» What the task asks: When you transcribe the data below, reproduce every line exactly and leave each picture out.

» Records supplied:
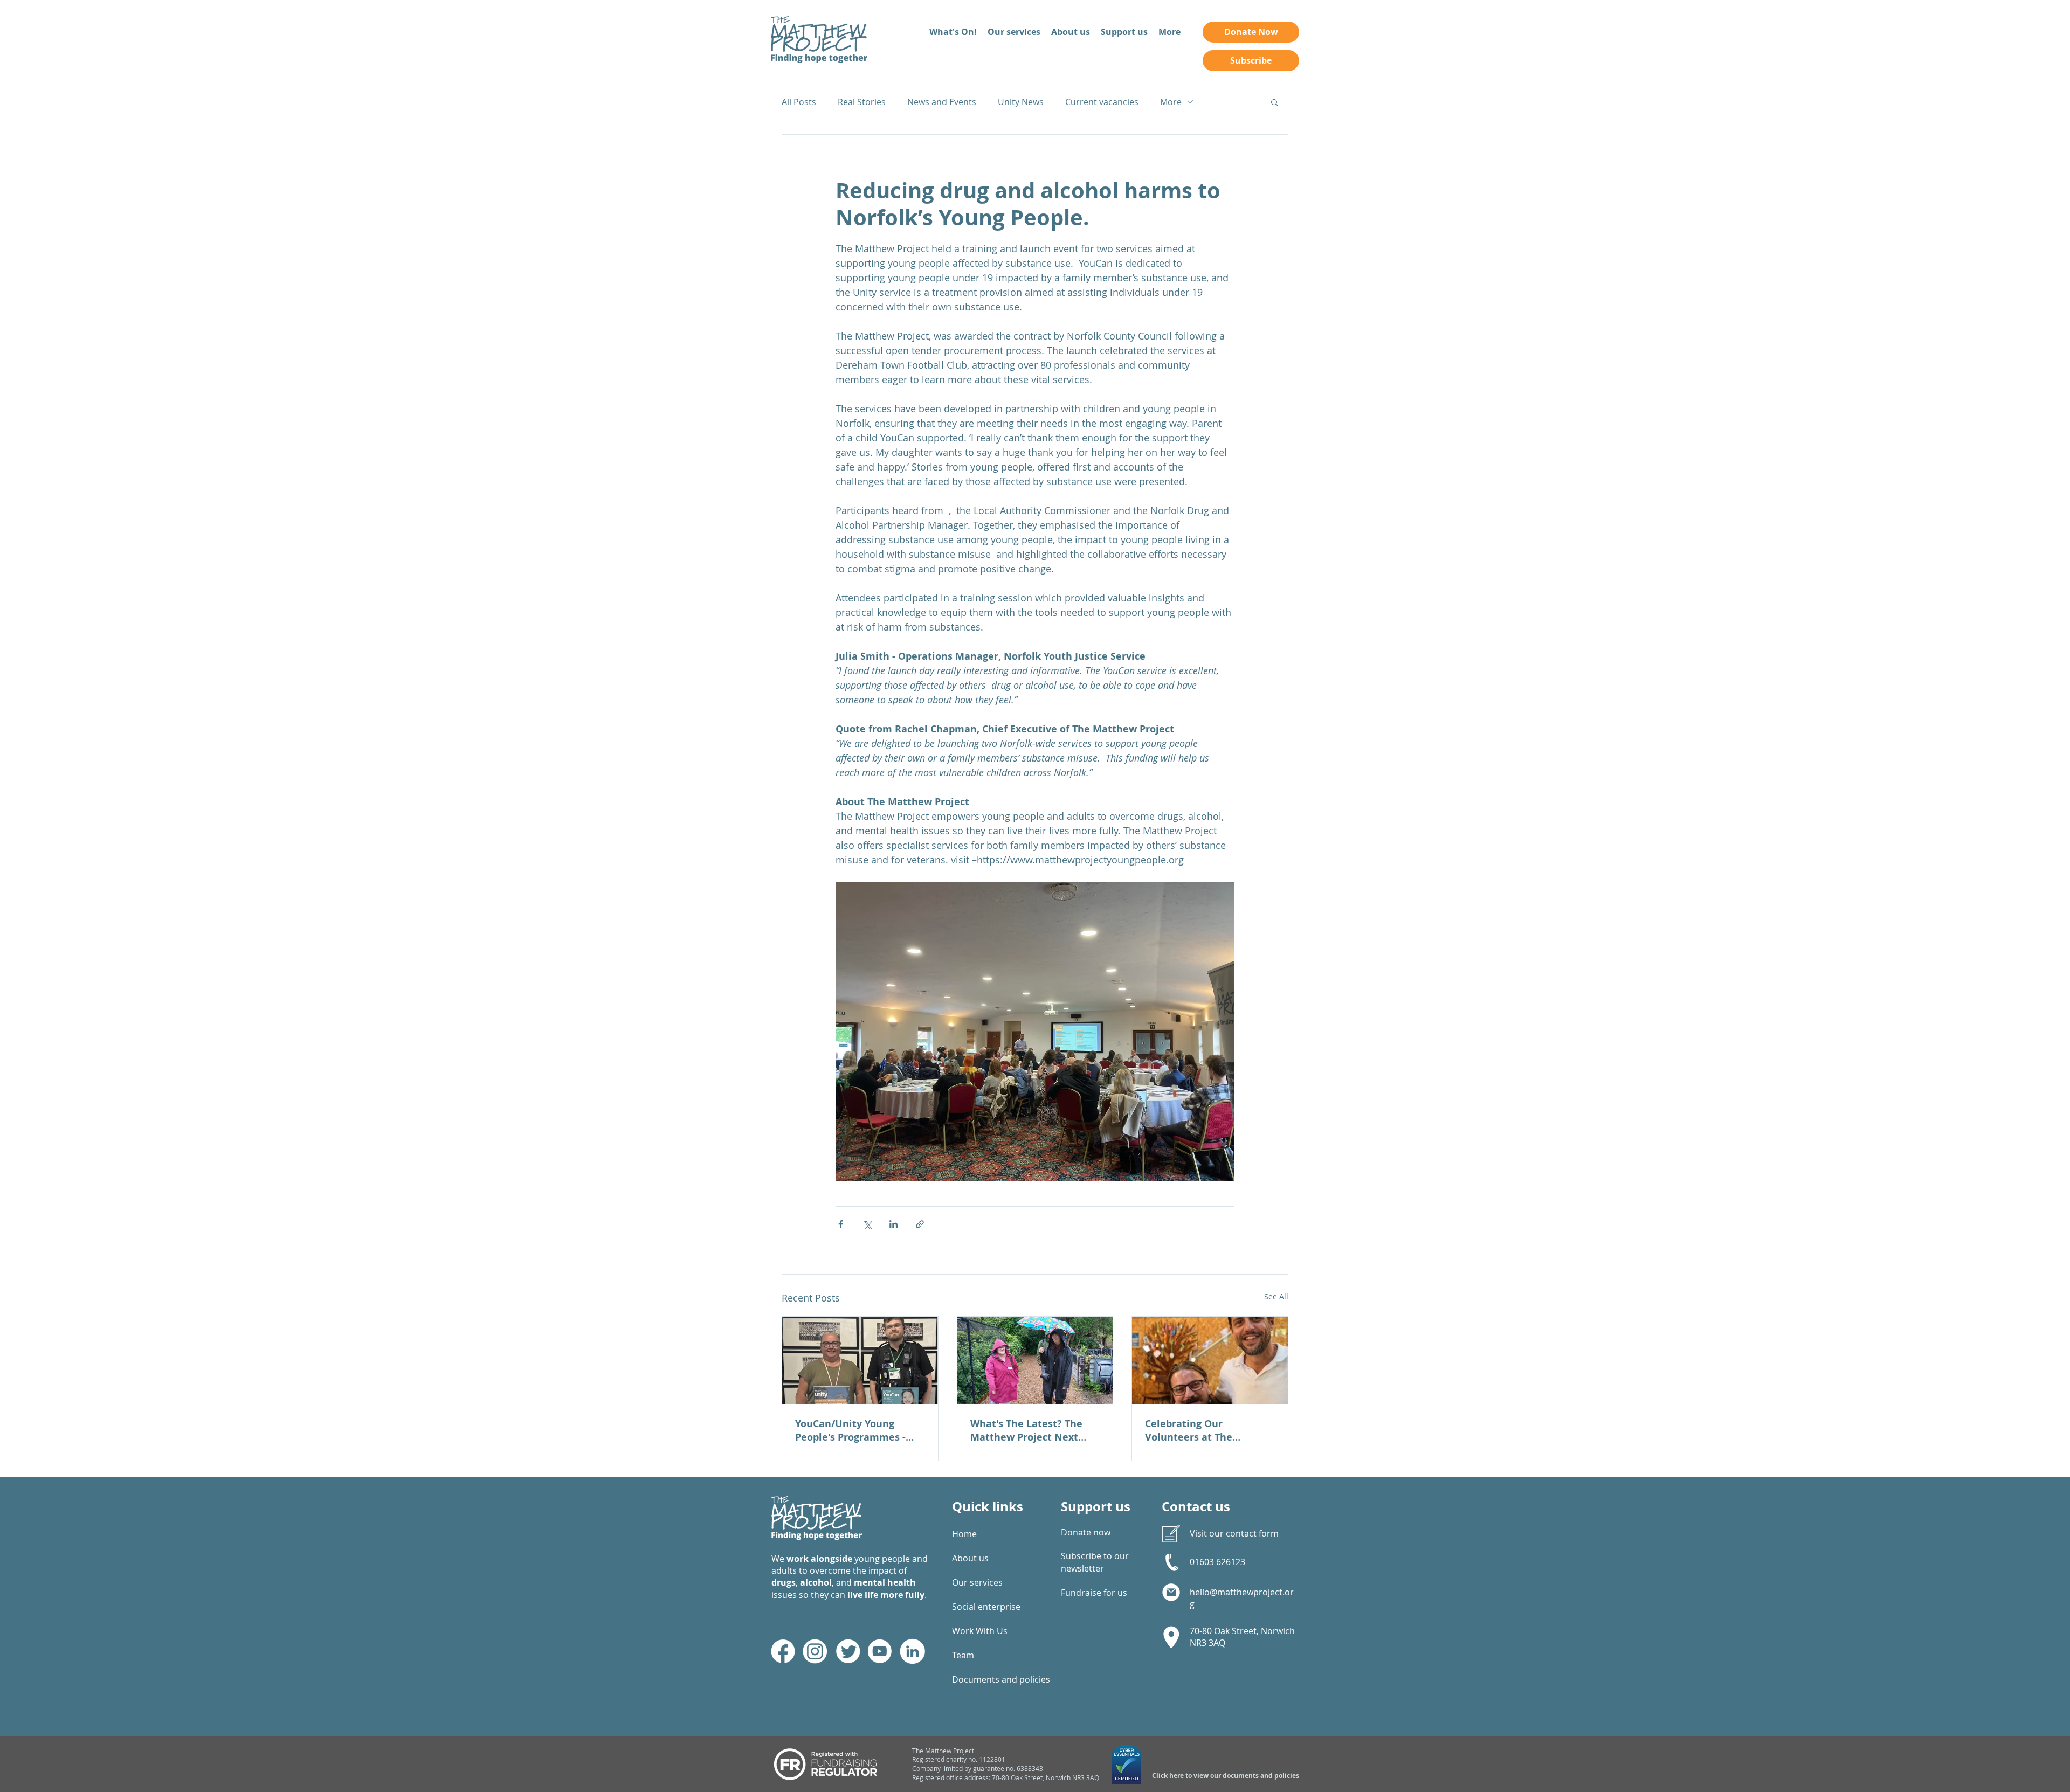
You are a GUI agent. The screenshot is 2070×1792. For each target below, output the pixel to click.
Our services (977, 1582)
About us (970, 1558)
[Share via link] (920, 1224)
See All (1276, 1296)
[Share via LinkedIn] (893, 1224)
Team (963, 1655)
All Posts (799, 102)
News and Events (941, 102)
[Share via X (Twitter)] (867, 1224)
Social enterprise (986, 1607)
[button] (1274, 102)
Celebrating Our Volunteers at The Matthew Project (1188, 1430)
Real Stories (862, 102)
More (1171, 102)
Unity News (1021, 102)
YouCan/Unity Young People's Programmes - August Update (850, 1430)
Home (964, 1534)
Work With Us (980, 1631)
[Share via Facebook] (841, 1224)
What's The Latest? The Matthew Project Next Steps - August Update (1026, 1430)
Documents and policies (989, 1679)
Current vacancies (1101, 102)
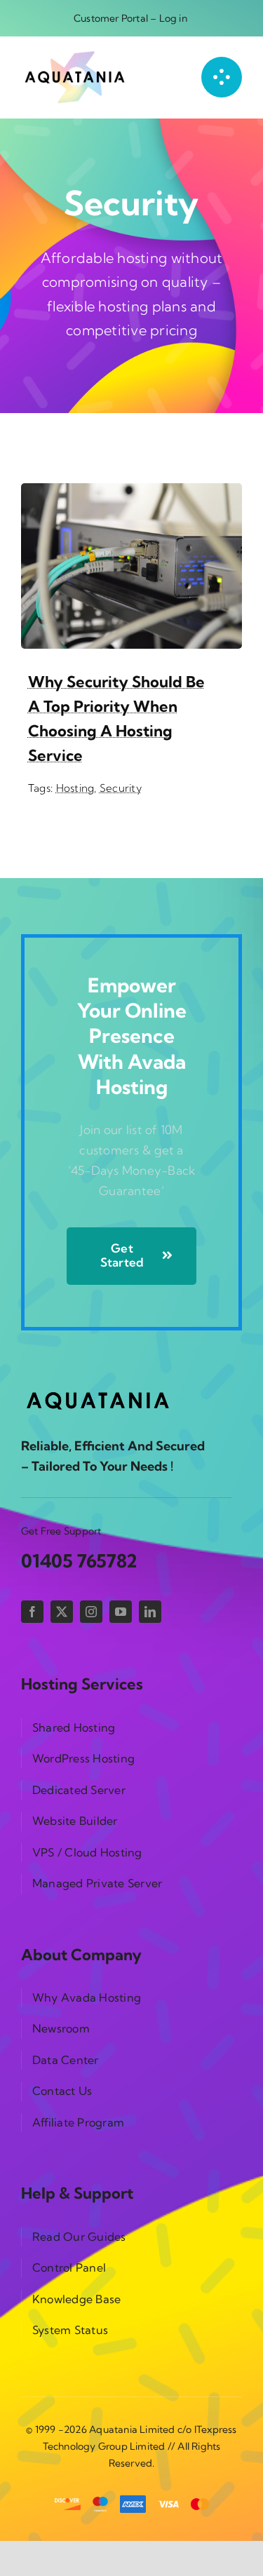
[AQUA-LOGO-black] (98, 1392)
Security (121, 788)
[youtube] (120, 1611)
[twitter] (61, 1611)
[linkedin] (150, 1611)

» Exercise output:
You are a GUI agent. The screenshot is 2070×1792. For each target below, output the pixel to click.
Our services (977, 1582)
About us (970, 1558)
[Share via link] (920, 1224)
See All (1276, 1296)
[Share via LinkedIn] (893, 1224)
Team (963, 1655)
All Posts (799, 102)
News and Events (941, 102)
[Share via X (Twitter)] (867, 1224)
Social enterprise (986, 1607)
[button] (1274, 102)
Celebrating Our Volunteers at The Matthew Project (1188, 1430)
Real Stories (862, 102)
More (1171, 102)
Unity News (1021, 102)
YouCan/Unity Young People's Programmes - August Update (850, 1430)
Home (964, 1534)
Work With Us (980, 1631)
[Share via Facebook] (841, 1224)
What's The Latest? The Matthew Project Next Steps - August Update (1026, 1430)
Documents and policies (989, 1679)
Current vacancies (1101, 102)
[AQUA-LOGO-black] (98, 1392)
Security (121, 788)
[youtube] (120, 1611)
[twitter] (61, 1611)
[linkedin] (150, 1611)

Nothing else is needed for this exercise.